The form keeps chemistry inputs on the left, cell mechanics inputs on the right, and a unit toggle that converts the result panel between the published MPa unit and the laboratory bar unit (1 MPa equals 10 bar).

The same molar concentration by volume pattern behind the van't Hoff solute potential is captured by the Cell Dilution Calculator, so a student with a stock concentration can pull that molarity into the solute molarity box.

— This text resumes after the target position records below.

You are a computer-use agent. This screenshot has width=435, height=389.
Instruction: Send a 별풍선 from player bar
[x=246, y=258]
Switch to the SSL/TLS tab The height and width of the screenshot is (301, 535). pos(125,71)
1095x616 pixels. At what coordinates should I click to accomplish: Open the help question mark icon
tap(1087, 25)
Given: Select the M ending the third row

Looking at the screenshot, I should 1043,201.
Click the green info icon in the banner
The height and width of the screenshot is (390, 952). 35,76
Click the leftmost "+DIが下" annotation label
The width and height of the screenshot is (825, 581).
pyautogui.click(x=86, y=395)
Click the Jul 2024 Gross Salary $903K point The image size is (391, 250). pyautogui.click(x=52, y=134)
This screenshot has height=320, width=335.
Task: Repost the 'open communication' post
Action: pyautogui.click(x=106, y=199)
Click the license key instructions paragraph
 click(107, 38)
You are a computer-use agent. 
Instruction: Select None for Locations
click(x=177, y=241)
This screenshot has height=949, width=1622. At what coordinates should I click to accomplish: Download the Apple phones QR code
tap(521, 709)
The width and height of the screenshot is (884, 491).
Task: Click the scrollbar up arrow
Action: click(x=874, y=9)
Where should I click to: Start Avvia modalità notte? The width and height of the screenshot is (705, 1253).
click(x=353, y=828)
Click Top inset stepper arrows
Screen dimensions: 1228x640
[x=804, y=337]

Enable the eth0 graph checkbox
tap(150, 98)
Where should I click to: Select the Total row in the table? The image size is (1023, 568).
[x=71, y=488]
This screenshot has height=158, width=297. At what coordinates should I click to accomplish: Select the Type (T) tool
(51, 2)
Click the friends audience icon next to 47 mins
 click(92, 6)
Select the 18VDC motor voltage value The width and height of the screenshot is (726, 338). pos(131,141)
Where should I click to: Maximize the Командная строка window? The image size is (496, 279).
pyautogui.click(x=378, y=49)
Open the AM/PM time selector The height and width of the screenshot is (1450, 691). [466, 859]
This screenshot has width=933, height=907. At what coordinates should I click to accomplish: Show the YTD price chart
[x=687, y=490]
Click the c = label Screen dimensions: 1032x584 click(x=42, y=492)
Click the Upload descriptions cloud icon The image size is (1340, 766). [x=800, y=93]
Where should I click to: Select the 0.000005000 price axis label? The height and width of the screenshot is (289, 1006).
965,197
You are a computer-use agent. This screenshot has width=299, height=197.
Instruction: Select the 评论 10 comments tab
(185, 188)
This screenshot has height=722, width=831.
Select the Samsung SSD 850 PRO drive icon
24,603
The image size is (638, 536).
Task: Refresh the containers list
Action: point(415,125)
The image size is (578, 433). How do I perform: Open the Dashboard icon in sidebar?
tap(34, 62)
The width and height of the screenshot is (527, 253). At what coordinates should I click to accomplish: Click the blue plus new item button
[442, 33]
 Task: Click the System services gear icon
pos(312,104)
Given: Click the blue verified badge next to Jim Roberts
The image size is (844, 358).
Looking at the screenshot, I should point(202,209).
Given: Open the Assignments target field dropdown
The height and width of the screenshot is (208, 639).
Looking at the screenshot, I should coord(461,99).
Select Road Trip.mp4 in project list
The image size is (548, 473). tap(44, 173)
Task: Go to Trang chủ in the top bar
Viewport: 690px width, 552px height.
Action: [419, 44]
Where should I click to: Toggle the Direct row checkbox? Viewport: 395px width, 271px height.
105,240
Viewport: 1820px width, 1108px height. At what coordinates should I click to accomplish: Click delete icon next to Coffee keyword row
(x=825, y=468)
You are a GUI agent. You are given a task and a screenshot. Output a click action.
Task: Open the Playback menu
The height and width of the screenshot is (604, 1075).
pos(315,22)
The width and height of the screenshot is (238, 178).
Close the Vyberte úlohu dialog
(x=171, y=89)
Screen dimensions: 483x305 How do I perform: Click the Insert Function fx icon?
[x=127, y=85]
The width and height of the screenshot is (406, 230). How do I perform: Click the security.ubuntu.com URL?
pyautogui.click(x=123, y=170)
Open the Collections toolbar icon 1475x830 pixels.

How Water Potential Calculator Works

The water potential calculator converts the temperature to Kelvin, applies the CODATA 2018 gas constant, runs the van't Hoff relation for the solute potential, converts the entered bar pressure into MPa, and adds the gravitational potential from the height difference.

Psi = Psi_s + Psi_p + Psi_g Psi_s = -i * C * R * T Psi_p = 0.1 * pressure_potential_in_bar Psi_g = -(rho_w * g * h) / 1e6
  • C: Solute molarity in mol per liter (the textbook plant cell example is 0.3 M sucrose).
  • i: Ion count for the van't Hoff relation (sucrose 1, NaCl 2, CaCl2 3).
  • R: Molar gas constant in water potential units, 0.008314 L MPa per mol K.
  • T: Absolute temperature in Kelvin (the calculator adds 273.15 to the entered degrees Celsius).
  • pressure_potential_in_bar: Pressure potential entered in bar (multiplied by 0.1 to read MPa).
  • rho_w: Water density, taken as 997 kg per m^3 at 25 C.
  • g: Standard gravity, 9.80665 m per s^2 per CODATA 2018.
  • h: Height difference in meters between the cell and the chosen reference level.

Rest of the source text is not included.